RECORDS FOR PROCESSING -
========
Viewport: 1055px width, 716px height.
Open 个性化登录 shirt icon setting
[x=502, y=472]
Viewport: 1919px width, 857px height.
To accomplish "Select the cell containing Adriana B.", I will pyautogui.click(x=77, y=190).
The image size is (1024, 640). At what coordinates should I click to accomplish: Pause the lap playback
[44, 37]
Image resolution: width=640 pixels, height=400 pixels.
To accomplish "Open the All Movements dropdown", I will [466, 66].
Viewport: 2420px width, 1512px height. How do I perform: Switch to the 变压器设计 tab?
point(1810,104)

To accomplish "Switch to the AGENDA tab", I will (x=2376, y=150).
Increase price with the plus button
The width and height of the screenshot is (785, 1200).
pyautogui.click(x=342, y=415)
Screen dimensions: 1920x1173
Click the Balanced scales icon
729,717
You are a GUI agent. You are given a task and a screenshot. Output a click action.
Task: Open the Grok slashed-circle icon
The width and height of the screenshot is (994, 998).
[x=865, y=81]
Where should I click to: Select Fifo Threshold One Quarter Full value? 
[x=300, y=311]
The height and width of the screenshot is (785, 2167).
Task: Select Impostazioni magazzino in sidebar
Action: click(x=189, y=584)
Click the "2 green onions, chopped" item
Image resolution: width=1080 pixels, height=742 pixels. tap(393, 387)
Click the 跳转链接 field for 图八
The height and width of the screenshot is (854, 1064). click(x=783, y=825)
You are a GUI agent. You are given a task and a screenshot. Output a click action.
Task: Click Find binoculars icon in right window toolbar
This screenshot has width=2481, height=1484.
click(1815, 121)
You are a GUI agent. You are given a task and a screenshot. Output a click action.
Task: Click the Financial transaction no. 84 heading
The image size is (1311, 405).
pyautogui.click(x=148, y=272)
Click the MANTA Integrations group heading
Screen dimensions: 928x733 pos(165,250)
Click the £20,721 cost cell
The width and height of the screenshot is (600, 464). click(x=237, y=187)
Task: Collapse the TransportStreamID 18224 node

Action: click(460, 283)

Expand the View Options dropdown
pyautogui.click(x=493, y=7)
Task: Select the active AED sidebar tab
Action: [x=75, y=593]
========
TASK REQUIREMENTS -
Copy the data above word for word.

CORRECT RESPONSE -
Viewport: 1055px width, 716px height.
Open 个性化登录 shirt icon setting
[x=502, y=472]
Viewport: 1919px width, 857px height.
To accomplish "Select the cell containing Adriana B.", I will pyautogui.click(x=77, y=190).
The image size is (1024, 640). At what coordinates should I click to accomplish: Pause the lap playback
[44, 37]
Image resolution: width=640 pixels, height=400 pixels.
To accomplish "Open the All Movements dropdown", I will [466, 66].
Viewport: 2420px width, 1512px height. How do I perform: Switch to the 变压器设计 tab?
point(1810,104)

To accomplish "Switch to the AGENDA tab", I will (x=2376, y=150).
Increase price with the plus button
The width and height of the screenshot is (785, 1200).
pyautogui.click(x=342, y=415)
Screen dimensions: 1920x1173
Click the Balanced scales icon
729,717
You are a GUI agent. You are given a task and a screenshot. Output a click action.
Task: Open the Grok slashed-circle icon
The width and height of the screenshot is (994, 998).
[x=865, y=81]
Where should I click to: Select Fifo Threshold One Quarter Full value? 
[x=300, y=311]
The height and width of the screenshot is (785, 2167).
Task: Select Impostazioni magazzino in sidebar
Action: click(x=189, y=584)
Click the "2 green onions, chopped" item
Image resolution: width=1080 pixels, height=742 pixels. tap(393, 387)
Click the 跳转链接 field for 图八
The height and width of the screenshot is (854, 1064). click(x=783, y=825)
You are a GUI agent. You are given a task and a screenshot. Output a click action.
Task: Click Find binoculars icon in right window toolbar
This screenshot has width=2481, height=1484.
click(1815, 121)
You are a GUI agent. You are given a task and a screenshot. Output a click action.
Task: Click the Financial transaction no. 84 heading
The image size is (1311, 405).
pyautogui.click(x=148, y=272)
Click the MANTA Integrations group heading
Screen dimensions: 928x733 pos(165,250)
Click the £20,721 cost cell
The width and height of the screenshot is (600, 464). click(x=237, y=187)
Task: Collapse the TransportStreamID 18224 node

Action: click(460, 283)

Expand the View Options dropdown
pyautogui.click(x=493, y=7)
Task: Select the active AED sidebar tab
Action: [x=75, y=593]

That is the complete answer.